CHICAGO – Third baseman Kris Bryant avoided arbitration with the Cubs, agreeing Friday to an $18.6 million, one-year contract, a person familiar with the situation told The Associated Press.
The person spoke on the condition of anonymity because the deal had not been announced. The Cubs also avoided arbitration with their other five eligible players, agreeing to one-year deals with star shortstop Javy Báez
($10 million), All-Star catcher Willson Contreras ($4.5 million), slugger Kyle Schwarber ($7.01 million), outfielder Albert Almora Jr. ($1,575,000) and reliever Kyle Ryan ($975,000).
Bryant got a significant boost from the $12.9 million he earned last year. The 2016 NL MVP rebounded from an injury-filled season to bat .282 with 31 homers and 77 RBIs.
It is unclear whether he will remain with the team he led to the 2016 World Series championship, the Cubs’ first title since 1908. The Cubs’ thin minor league system, the young players Bryant could bring back in a trade and the large contract the three-time All-Star would figure to command as a free agent have all thrown his future into question. He also has a pending grievance he filed in the hope of becoming a free agent one year earlier than scheduled.
Bryant debuted April 17, 2015, leaving him one day shy of the service time needed to become a free agent after the 2020 season. He contends he was held in the minors in a deliberate effort to delay his free-agent eligibility and that delay violated baseball’s collective bargaining agreement.
Báez, one of baseball’s most exciting players, almost doubled his salary from $5.2 million last season. He hit .281 with 29 homers and made his second straight All-Star team after finishing second to Milwaukee’s Christian Yelich in the 2018 NL MVP voting. Báez is under contractual control for two more years and could be in for a contract extension.
Contreras made his second straight All-Star team last season, hitting .272 with a career-high 24 homers and 64 RBIs.

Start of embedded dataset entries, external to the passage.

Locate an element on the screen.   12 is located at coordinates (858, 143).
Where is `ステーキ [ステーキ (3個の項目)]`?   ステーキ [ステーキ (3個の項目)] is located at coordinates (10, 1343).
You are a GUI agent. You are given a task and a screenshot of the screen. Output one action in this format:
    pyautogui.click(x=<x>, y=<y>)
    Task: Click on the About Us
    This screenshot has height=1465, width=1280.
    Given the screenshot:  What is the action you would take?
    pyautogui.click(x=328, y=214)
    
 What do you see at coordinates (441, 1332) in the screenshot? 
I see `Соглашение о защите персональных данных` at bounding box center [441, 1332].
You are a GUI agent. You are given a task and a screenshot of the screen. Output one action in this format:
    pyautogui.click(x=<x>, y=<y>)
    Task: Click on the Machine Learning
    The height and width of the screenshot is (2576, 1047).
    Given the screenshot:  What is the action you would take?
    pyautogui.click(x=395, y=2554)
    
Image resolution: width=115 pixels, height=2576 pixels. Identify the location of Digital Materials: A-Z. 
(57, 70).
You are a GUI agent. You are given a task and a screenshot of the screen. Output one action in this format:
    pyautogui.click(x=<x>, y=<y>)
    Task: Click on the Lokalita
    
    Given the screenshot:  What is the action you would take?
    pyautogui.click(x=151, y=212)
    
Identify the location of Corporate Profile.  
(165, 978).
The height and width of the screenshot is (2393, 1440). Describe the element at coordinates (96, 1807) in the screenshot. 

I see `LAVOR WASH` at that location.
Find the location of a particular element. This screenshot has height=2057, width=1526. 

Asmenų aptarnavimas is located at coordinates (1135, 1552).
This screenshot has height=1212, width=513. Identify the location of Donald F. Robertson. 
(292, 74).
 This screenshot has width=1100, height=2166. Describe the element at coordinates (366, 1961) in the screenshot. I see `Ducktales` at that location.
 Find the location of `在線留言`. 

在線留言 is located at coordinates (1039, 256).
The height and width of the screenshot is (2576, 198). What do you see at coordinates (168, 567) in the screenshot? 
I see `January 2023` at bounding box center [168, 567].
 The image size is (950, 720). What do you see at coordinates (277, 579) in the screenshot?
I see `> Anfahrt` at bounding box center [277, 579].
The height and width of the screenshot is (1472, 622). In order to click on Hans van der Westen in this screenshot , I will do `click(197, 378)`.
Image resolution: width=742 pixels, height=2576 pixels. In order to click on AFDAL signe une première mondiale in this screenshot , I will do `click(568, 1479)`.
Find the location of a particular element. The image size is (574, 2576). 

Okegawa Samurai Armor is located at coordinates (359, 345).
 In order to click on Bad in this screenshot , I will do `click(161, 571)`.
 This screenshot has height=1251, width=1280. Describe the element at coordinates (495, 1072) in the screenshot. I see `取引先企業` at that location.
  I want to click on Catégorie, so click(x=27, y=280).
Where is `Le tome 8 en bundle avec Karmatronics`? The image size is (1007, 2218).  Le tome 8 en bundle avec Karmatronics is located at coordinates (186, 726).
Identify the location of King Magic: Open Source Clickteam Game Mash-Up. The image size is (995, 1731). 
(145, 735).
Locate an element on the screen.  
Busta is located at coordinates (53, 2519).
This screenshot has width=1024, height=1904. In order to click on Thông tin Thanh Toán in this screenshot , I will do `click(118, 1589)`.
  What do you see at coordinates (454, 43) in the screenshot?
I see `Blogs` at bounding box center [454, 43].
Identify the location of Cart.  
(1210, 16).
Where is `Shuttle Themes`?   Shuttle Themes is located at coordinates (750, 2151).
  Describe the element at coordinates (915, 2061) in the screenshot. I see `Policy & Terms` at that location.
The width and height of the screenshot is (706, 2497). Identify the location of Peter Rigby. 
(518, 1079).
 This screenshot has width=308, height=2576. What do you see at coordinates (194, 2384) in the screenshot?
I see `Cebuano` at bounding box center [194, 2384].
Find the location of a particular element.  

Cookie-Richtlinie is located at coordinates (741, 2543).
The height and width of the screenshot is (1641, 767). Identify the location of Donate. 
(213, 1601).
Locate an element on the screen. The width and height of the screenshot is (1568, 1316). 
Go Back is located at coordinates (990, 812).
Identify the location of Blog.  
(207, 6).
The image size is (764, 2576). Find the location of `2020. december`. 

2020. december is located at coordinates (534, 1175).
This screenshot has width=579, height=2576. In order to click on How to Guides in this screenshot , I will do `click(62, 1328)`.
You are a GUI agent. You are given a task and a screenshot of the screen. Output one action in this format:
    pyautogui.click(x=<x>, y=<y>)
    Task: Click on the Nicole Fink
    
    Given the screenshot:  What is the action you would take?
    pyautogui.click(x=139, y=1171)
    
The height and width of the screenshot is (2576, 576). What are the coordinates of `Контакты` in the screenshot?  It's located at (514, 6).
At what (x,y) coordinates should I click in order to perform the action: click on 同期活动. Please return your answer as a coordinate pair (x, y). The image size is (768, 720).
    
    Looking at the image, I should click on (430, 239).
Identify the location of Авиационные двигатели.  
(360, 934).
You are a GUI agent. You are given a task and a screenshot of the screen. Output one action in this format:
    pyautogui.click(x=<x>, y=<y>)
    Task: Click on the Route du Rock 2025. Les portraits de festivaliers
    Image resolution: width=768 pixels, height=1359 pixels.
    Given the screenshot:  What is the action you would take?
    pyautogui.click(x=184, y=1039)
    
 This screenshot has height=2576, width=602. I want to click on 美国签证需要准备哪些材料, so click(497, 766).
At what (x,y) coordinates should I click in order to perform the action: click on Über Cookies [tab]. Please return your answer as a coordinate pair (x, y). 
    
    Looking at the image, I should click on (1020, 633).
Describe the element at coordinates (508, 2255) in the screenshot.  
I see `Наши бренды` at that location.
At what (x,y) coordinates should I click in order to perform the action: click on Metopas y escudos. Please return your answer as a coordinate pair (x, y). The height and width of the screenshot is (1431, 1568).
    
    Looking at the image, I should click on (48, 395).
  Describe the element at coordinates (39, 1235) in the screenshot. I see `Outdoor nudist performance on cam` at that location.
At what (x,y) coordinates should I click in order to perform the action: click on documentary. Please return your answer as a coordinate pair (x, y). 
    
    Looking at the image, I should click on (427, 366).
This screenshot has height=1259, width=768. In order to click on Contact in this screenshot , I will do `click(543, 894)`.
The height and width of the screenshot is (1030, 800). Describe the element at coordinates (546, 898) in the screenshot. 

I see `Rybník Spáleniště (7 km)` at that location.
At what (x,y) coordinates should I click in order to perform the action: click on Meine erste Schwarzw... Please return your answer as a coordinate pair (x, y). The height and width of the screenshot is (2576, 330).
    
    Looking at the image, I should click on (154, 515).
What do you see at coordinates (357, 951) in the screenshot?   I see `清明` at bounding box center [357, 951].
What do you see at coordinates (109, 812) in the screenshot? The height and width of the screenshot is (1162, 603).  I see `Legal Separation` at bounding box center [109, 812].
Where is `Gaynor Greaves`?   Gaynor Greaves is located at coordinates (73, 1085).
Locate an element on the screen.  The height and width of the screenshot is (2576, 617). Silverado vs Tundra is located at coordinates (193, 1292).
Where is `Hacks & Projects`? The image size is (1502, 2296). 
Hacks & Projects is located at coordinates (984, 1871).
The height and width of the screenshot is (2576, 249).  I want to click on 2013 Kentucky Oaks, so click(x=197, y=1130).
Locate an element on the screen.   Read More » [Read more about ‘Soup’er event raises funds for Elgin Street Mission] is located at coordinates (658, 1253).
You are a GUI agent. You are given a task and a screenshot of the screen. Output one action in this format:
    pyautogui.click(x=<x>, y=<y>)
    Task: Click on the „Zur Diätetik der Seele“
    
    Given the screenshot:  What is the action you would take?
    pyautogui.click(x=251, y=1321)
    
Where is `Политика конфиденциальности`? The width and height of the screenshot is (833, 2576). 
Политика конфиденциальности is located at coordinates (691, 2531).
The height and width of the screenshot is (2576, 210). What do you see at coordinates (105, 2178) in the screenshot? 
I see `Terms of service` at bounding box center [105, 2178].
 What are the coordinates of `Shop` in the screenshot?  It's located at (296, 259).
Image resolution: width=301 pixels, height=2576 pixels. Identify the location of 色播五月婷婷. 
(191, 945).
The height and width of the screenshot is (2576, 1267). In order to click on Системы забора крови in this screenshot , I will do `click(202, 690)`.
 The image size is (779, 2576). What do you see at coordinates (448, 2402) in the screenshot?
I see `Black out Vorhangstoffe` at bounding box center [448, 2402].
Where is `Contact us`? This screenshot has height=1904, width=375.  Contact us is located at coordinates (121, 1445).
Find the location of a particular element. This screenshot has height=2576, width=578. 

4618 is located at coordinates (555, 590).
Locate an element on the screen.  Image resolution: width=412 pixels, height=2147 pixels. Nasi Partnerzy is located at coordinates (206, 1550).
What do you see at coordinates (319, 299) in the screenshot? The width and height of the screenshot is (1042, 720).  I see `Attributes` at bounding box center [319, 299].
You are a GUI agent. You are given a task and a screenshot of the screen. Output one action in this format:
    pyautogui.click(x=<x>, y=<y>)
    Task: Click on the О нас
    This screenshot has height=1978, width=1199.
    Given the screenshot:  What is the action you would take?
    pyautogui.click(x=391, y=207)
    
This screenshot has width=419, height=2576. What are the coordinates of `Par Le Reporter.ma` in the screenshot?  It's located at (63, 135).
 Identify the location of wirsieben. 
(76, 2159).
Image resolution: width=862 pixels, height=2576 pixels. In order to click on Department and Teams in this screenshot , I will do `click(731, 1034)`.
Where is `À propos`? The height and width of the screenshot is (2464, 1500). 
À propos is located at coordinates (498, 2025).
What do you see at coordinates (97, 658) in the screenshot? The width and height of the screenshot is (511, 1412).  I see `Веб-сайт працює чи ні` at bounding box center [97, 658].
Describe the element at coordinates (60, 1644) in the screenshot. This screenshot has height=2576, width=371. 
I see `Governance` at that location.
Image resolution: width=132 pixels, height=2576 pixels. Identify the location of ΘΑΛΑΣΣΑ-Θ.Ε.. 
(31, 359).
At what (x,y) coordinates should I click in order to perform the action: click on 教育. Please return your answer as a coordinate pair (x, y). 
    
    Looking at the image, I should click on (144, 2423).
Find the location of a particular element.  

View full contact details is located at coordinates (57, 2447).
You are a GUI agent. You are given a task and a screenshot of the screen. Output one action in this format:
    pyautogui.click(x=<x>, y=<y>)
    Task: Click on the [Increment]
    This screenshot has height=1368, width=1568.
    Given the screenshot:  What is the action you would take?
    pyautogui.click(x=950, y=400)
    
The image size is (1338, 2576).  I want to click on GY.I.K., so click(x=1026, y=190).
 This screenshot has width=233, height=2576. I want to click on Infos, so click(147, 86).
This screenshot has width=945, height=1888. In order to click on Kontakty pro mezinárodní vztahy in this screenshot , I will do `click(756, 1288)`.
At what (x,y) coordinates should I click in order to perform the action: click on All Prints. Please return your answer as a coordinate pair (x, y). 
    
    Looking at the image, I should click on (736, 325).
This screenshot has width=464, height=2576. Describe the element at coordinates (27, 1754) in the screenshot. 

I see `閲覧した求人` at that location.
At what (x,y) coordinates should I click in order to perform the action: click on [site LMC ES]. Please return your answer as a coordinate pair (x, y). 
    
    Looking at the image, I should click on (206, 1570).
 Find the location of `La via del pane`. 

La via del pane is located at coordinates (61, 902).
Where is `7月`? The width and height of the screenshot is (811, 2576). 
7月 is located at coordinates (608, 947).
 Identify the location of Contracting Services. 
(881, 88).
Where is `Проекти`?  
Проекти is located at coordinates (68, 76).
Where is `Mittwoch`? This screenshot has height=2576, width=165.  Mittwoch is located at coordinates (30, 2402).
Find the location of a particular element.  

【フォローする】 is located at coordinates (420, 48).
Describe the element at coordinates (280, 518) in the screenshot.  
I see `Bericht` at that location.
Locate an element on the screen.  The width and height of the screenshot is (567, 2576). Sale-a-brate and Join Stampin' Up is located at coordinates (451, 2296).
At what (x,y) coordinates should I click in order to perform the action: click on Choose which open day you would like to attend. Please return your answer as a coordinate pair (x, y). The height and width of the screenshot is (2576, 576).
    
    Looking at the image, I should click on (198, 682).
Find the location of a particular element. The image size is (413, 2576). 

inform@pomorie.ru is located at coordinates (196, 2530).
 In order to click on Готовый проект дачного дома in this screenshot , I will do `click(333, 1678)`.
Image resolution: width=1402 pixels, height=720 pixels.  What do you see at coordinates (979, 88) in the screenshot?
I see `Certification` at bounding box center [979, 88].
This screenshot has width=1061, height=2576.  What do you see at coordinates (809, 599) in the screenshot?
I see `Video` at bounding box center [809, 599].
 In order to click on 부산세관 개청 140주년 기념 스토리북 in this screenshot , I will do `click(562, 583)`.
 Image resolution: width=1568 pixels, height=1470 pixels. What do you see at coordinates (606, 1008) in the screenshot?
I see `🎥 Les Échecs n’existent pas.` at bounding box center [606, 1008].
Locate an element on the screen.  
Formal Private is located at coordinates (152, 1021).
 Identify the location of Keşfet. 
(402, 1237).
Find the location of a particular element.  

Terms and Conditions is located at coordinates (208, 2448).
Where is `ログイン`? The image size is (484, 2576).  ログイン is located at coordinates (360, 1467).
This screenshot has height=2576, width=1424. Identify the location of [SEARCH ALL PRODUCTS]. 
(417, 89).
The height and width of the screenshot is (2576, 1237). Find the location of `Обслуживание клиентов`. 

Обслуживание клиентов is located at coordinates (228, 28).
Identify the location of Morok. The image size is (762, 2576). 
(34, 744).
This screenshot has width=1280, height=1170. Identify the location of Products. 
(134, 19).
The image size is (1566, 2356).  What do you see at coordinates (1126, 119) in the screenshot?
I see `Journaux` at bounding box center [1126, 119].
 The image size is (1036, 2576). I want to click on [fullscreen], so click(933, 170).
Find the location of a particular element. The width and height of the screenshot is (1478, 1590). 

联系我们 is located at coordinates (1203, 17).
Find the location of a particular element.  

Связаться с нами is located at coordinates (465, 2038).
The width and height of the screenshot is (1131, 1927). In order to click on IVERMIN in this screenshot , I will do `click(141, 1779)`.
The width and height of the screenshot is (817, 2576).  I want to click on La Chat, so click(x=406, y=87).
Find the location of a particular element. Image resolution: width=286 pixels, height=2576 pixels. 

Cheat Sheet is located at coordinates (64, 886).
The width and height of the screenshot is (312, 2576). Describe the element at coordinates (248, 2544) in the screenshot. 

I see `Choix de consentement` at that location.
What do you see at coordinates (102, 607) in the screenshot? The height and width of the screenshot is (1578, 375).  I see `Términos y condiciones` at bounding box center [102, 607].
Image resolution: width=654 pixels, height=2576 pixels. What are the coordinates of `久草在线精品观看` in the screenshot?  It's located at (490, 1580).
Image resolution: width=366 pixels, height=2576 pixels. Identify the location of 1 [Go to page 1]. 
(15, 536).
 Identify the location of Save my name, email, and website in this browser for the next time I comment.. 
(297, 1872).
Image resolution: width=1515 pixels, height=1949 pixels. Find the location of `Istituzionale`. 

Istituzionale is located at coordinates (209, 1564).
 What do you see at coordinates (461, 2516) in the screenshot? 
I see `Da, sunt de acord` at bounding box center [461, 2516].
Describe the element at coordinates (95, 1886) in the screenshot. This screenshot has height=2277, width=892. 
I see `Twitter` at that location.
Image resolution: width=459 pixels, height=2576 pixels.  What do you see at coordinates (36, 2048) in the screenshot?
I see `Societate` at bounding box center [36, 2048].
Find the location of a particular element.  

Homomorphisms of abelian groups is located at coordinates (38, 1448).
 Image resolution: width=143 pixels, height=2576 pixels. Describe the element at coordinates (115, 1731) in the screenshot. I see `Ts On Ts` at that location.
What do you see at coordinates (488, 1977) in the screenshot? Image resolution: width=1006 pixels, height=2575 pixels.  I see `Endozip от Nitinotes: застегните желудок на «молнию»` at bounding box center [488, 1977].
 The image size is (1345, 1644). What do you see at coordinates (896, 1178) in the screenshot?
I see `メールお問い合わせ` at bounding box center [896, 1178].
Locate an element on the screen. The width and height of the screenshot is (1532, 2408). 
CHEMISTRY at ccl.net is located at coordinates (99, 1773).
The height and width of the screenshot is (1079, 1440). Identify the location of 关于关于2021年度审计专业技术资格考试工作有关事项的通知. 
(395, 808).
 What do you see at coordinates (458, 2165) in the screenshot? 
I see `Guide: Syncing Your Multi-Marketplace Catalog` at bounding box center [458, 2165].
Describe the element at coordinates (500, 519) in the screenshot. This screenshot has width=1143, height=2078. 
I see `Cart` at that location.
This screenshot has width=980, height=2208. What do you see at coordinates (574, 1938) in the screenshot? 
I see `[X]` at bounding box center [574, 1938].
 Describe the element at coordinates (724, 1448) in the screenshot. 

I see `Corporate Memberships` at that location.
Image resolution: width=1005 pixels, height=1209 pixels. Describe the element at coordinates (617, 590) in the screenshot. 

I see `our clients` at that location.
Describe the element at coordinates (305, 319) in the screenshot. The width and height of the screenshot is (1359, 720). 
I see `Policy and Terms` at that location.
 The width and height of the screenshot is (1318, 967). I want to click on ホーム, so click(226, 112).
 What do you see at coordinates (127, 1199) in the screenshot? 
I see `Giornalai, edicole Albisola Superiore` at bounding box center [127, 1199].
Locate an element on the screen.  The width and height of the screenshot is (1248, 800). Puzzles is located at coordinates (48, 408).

Like Bryant, Contreras could be traded to stock up on young players.
Schwarber, who made $3.39 million, set career highs with a .250 average, 38 homers and 92 RBIs. He was particularly good after the All-Star break, hitting .280 and going deep 20 times while driving in 49 runs.
The Cubs hope Almora can rebound after his batting average dropped 50 points to .236 and his on-base percentage fell from .323 to .271. The former first-round pick hit just .213 against left-handers even though he is a righty. And his average on balls in play dropped from .337 in 2018 to .255.
The Cubs missed the playoffs for the first time since 2014 after finishing 84-78. The Cubs hired former catcher David Ross to replace Joe Maddon as manager, hoping “Grandpa Rossy” could give them a spark.